- _EXERCISE GOAL_: Everything in the records below goes into the copy exactly, except the pictures.

START EXERCISE INPUT

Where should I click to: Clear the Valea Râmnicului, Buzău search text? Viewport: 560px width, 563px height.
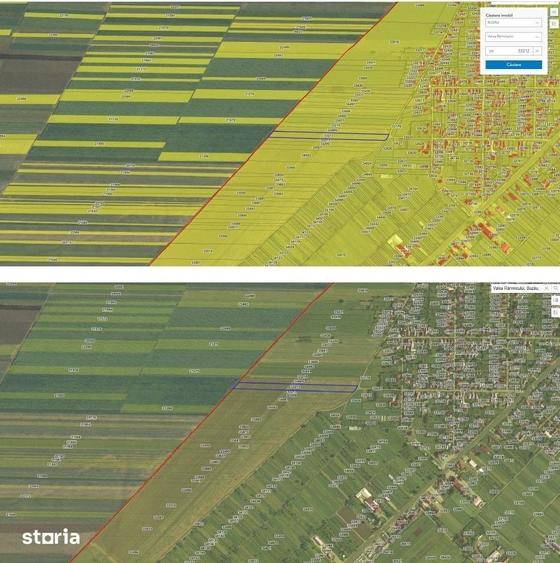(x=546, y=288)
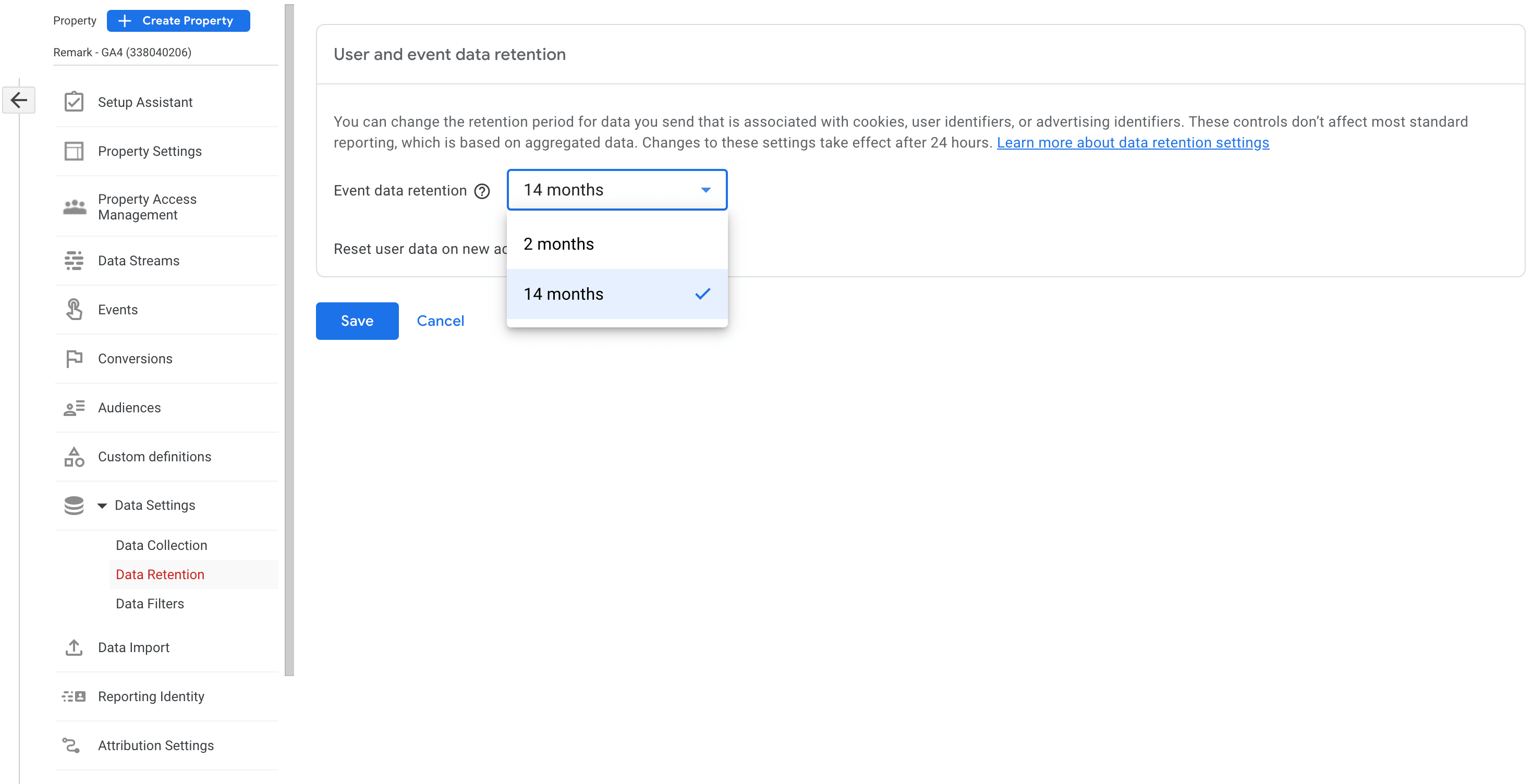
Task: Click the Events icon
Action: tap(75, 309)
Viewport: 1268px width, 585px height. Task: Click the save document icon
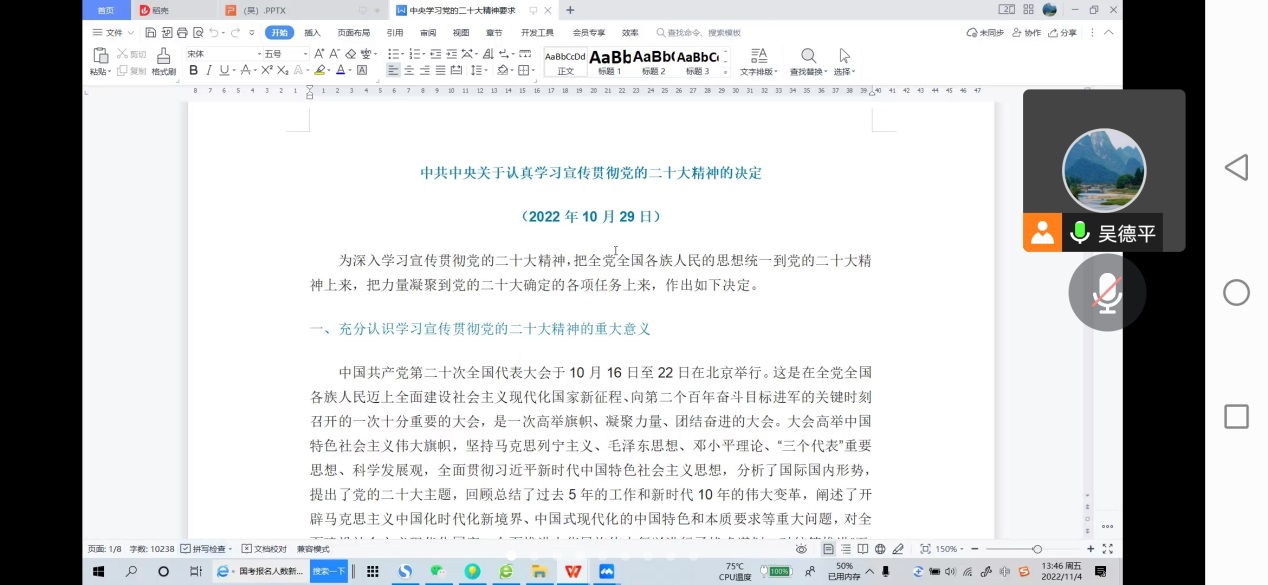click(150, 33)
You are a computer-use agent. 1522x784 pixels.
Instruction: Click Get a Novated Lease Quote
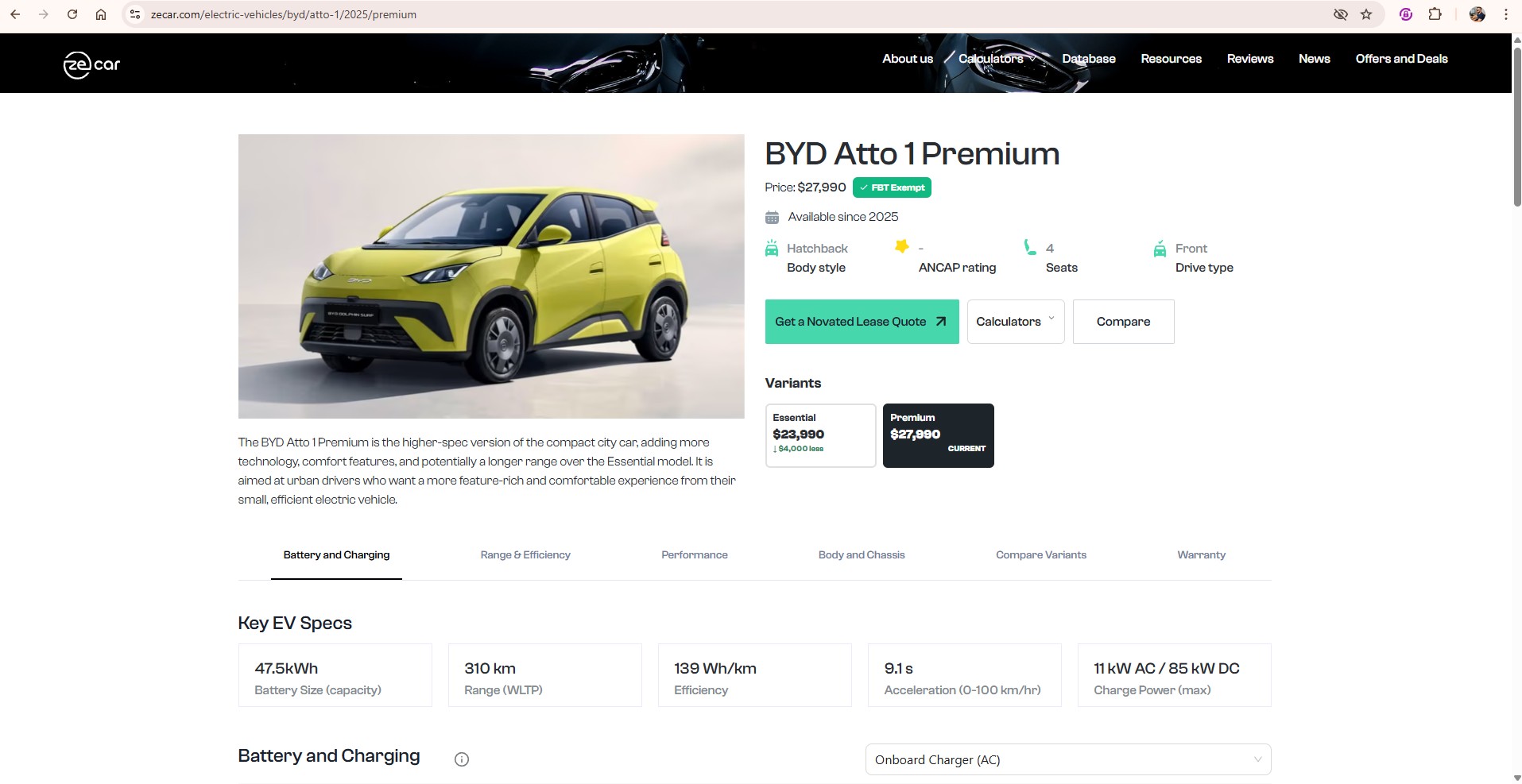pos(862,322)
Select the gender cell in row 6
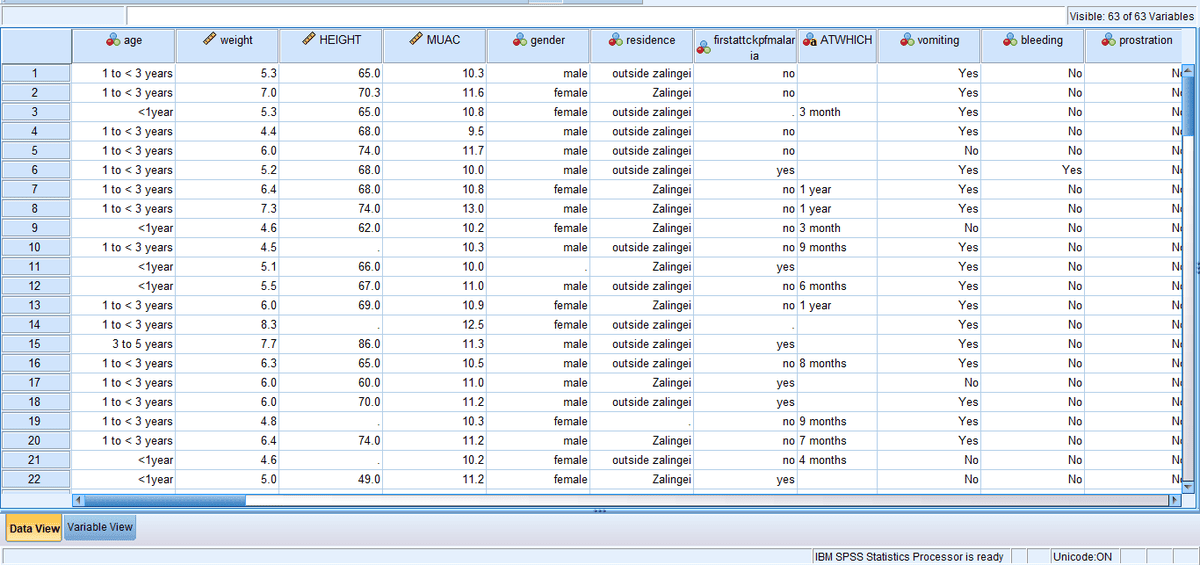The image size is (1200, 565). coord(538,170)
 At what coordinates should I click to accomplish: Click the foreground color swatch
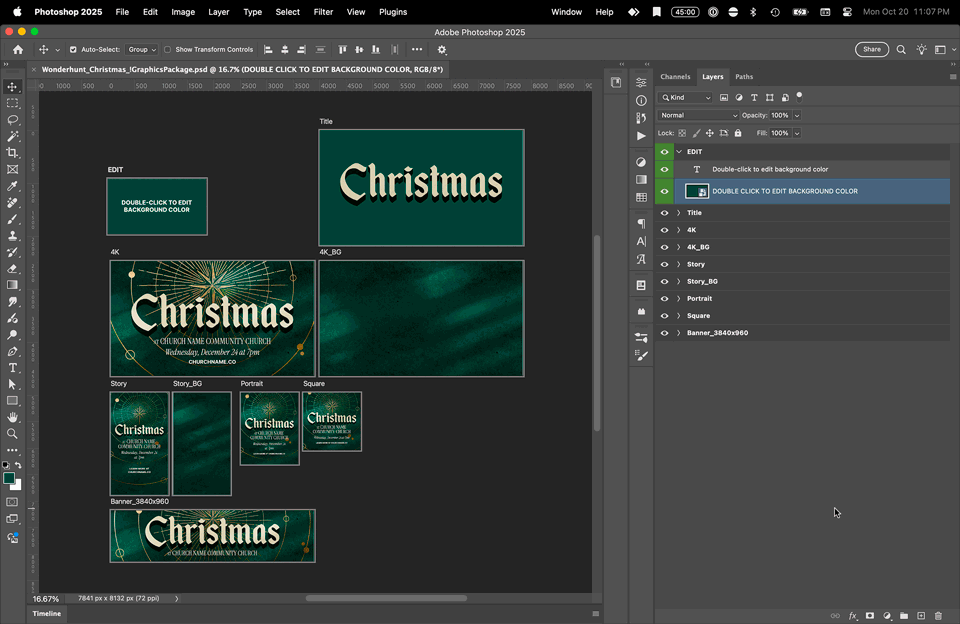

END EXERCISE INPUT

- _EXPECTED ANSWER_:
Where should I click to: Clear the Valea Râmnicului, Buzău search text? Viewport: 560px width, 563px height.
(x=546, y=288)
Task: Click the Events icon
Action: tap(75, 309)
Viewport: 1268px width, 585px height. Task: Click the save document icon
click(150, 33)
You are a computer-use agent. 1522x784 pixels.
Instruction: Click Get a Novated Lease Quote
pos(862,322)
Select the gender cell in row 6
The image size is (1200, 565). coord(538,170)
 At what coordinates should I click to accomplish: Click the foreground color swatch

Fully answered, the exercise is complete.